§ WHAT YOU HAVE TO DO: In the data below, one line contains "The height and" and a later one contains "Given: Click the USB port amenity icon". Print both, with every line between them, exactly and alone.

§ RECORDS FOR PROCESSING:
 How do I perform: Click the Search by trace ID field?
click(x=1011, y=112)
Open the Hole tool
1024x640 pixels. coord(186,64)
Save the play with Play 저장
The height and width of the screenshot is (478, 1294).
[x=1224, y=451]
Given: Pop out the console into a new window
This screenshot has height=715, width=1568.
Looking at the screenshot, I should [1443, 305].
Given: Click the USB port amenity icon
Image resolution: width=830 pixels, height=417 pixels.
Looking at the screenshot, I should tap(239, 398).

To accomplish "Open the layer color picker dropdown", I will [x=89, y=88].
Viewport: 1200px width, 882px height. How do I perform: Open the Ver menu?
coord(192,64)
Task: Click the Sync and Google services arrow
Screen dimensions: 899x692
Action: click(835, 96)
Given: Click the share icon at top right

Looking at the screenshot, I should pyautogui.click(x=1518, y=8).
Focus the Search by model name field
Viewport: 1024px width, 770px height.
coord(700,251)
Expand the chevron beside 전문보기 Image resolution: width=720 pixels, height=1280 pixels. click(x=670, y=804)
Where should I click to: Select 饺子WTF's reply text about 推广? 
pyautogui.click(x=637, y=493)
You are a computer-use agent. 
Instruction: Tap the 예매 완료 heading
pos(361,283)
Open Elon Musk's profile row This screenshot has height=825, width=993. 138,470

§ RESULT OF THE EXERCISE:
The height and width of the screenshot is (478, 1294).
[x=1224, y=451]
Given: Pop out the console into a new window
This screenshot has height=715, width=1568.
Looking at the screenshot, I should [1443, 305].
Given: Click the USB port amenity icon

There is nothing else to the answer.